» TASK OBJECTIVE
What lines in the records include the string "icon"? Return each one.

» THE RECORDS
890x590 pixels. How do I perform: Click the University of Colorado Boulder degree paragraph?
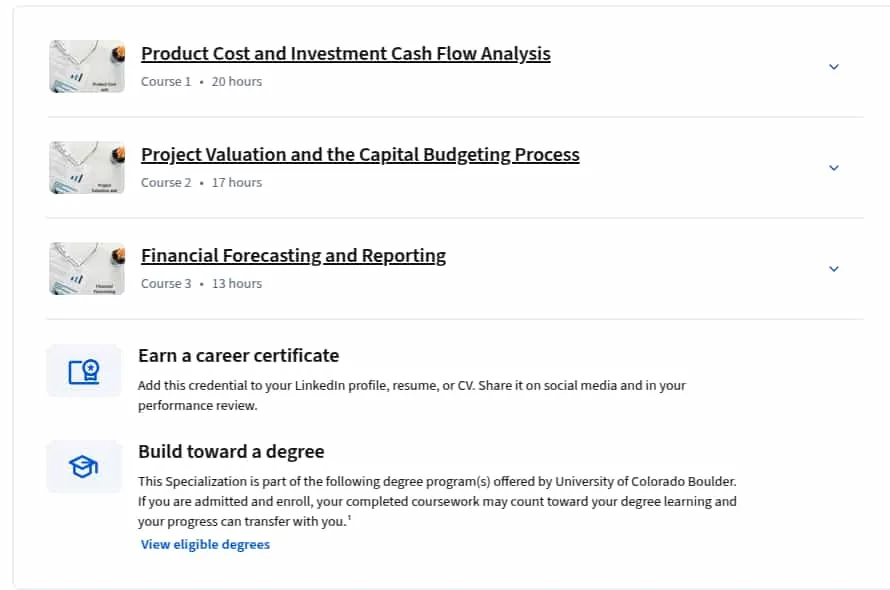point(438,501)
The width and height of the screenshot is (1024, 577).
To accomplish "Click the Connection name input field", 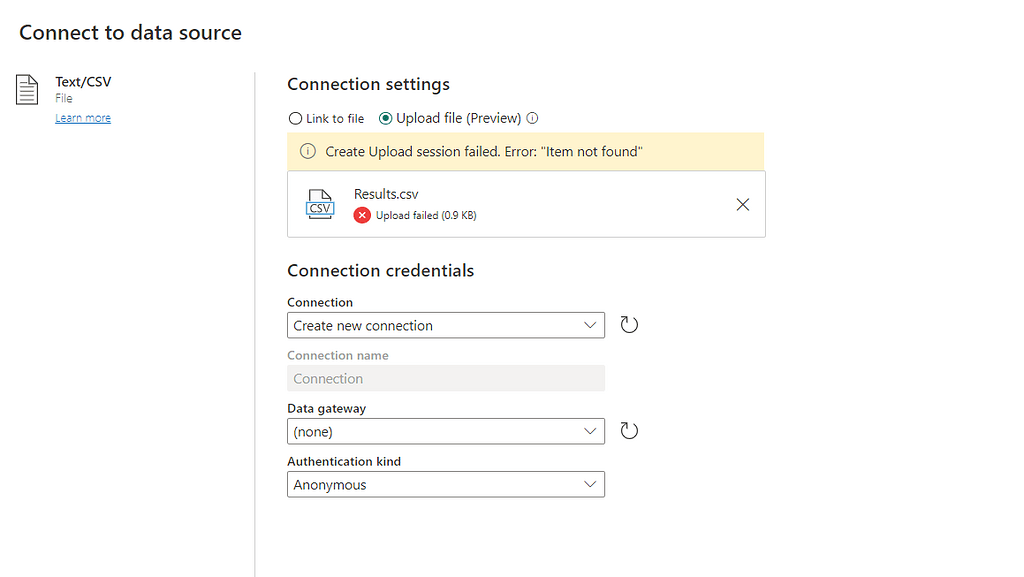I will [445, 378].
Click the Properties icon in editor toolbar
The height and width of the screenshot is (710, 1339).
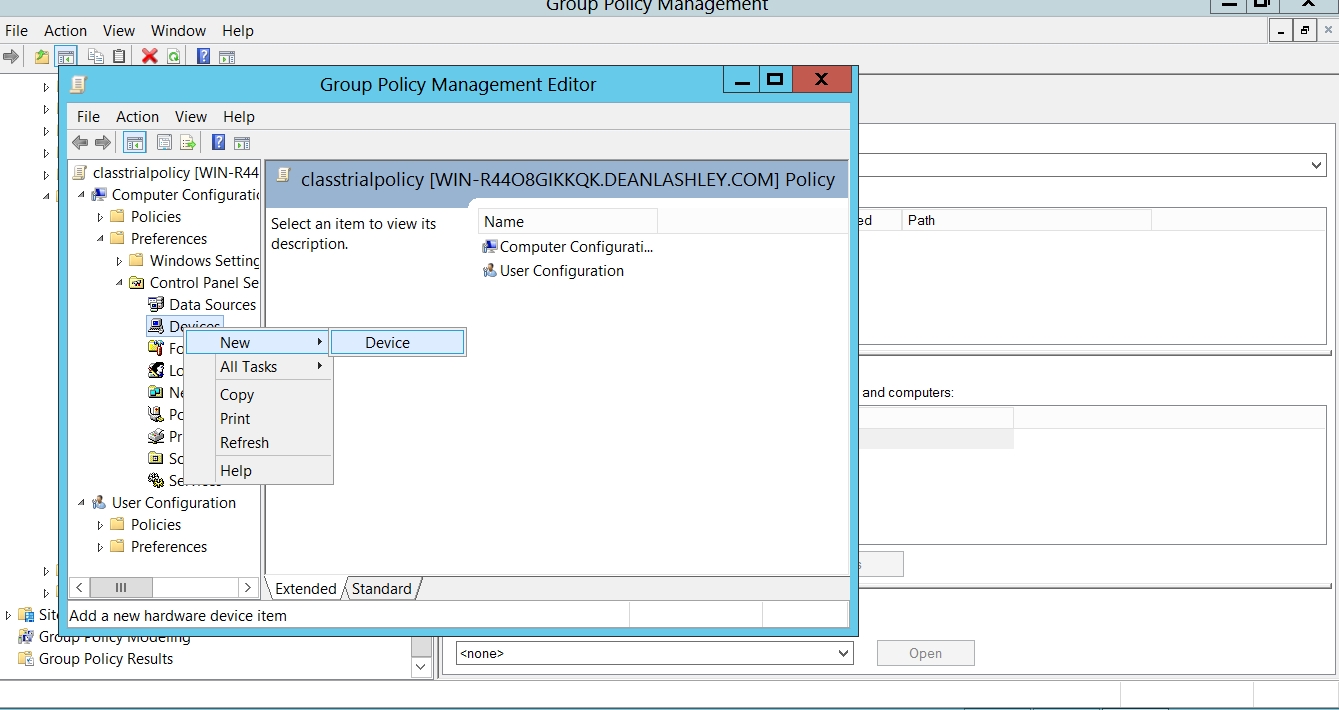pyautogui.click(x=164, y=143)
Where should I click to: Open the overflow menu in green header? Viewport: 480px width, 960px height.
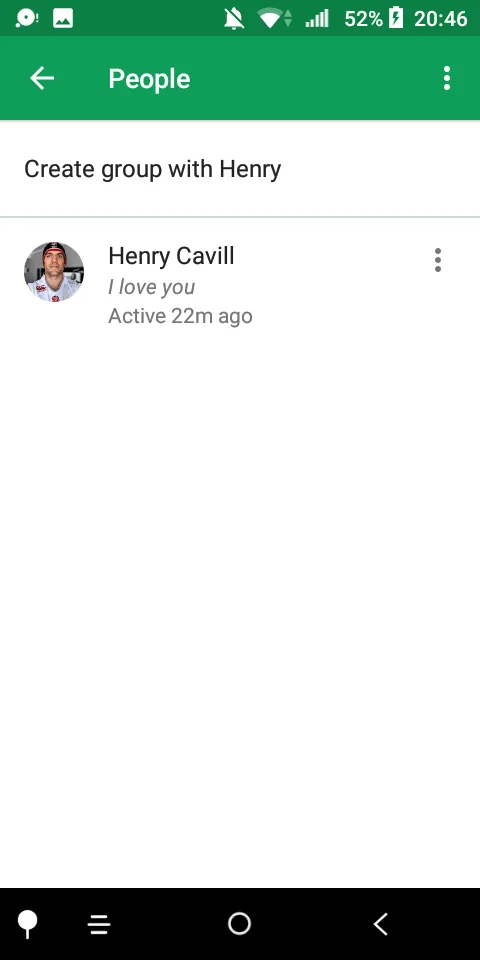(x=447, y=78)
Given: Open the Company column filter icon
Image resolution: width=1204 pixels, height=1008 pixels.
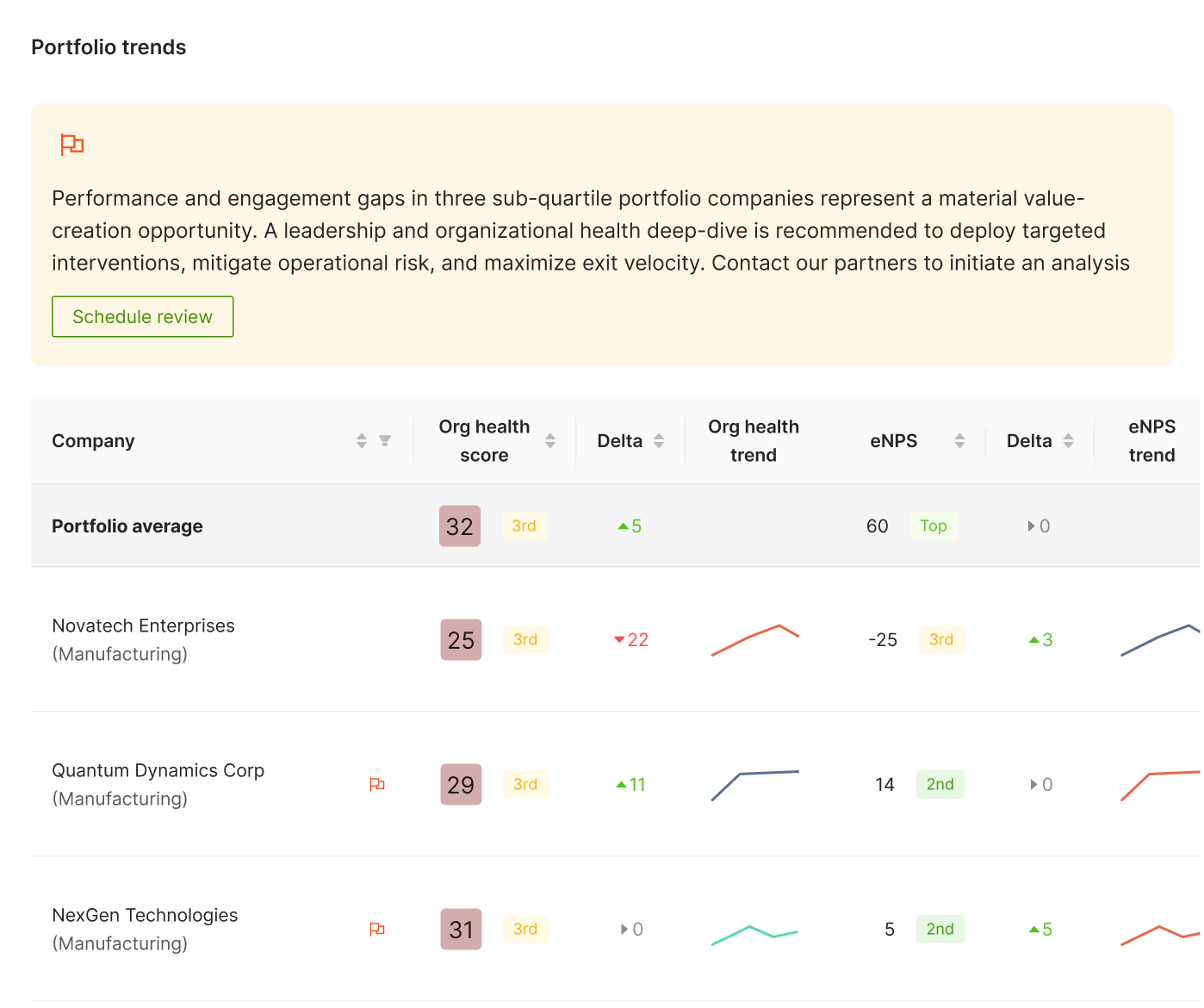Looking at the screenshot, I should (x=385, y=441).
--
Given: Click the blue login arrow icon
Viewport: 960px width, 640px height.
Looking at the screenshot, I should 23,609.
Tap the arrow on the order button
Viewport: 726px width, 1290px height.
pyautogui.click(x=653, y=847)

» THE ANSWER
Click the Properties icon in editor toolbar
Given: Open the Company column filter icon
Given: Click the blue login arrow icon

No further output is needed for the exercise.